Tuesday, June 06, 2006

This is my initial voyage into this medium so bear with me if I don’t follow the typical pattern…but then that IS somewhat the typical pattern for me!

I am finding it difficult to locate a jumping-in point to this seemingly endless river of thoughts and ideas inside me. The river's swift current makes it difficult and this is compounded with a concern that I could easily paint some inaccurate picture of myself…some façade…when words on a page are the only brush and canvas with which I am to paint this self-portrait...and should I jump in mid-thought someone may think I am crazy...but that doesn't scare me nearly as much as someone thinking I am normal...eeekkk! I am thinking it will take some time to really do the job. But then if I am truly transparent on this path into the deep I will be defined more in the wake as the waves close behind me rather than by my focused endpoint. My point: I think oftentimes others do perceive who we are and what our impetus is and it is we ourselves that are clueless!

OK...so about me:
I am a spiritual person. I believe our life begins in the realm of the spirit, is affected by the realm of the spirit and our soul and spirit return there when the temporal portion of us fulfills its allotment in this dimension of time.
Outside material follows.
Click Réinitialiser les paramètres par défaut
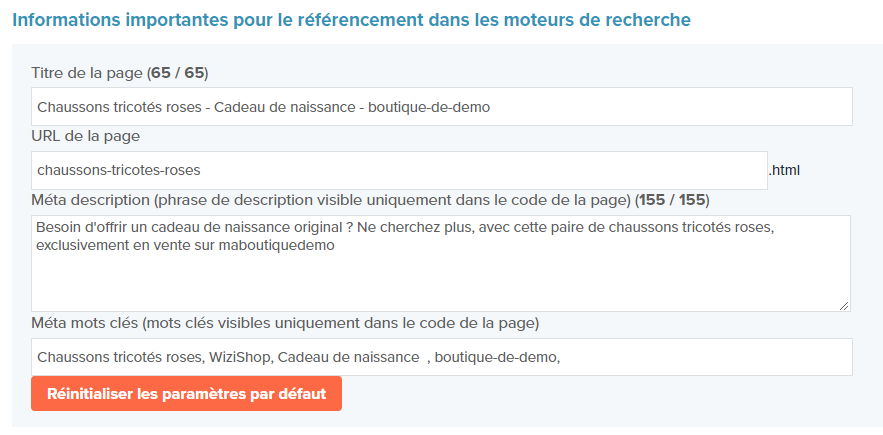This screenshot has width=883, height=435. 186,393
I am a passionate person. I feel and believe deeply and my convictions run deep. However, contrary to popular belief, I do not believe I have been everywhere, done everything nor have I bought every t-shirt that has presented itself along the way, thus I am open to conversation and debate on even the deepest levels. I feel that if we disagree on anything, our conversation, if civil and intelligent, will either expose my shallow deception or it will serve as a catalyst for my belief. If I am wrong then our conversation will have made me a wiser man, for which I may bark at the onset, but will be grateful. If my belief stands then I am stronger in it and thus less threatened and more understanding with others who hold opposing views. I believe that good, honest conversation can be like iron sharpening iron.

I am, at the deepest level of my being, a musician, a songwriter, a player of music and song. Within my heart, soul, mind and spirit is a seeming endless stream of melody, cadence and lyric. There is a part of me, deep within my soul and spirit, that seems to only find expression as I play on my instrument. But then, there is at least one other medium that flows from the innermost part of me though both are tied and flow together. I want to follow my destiny even though I sometimes feel like a salmon swimming against the current...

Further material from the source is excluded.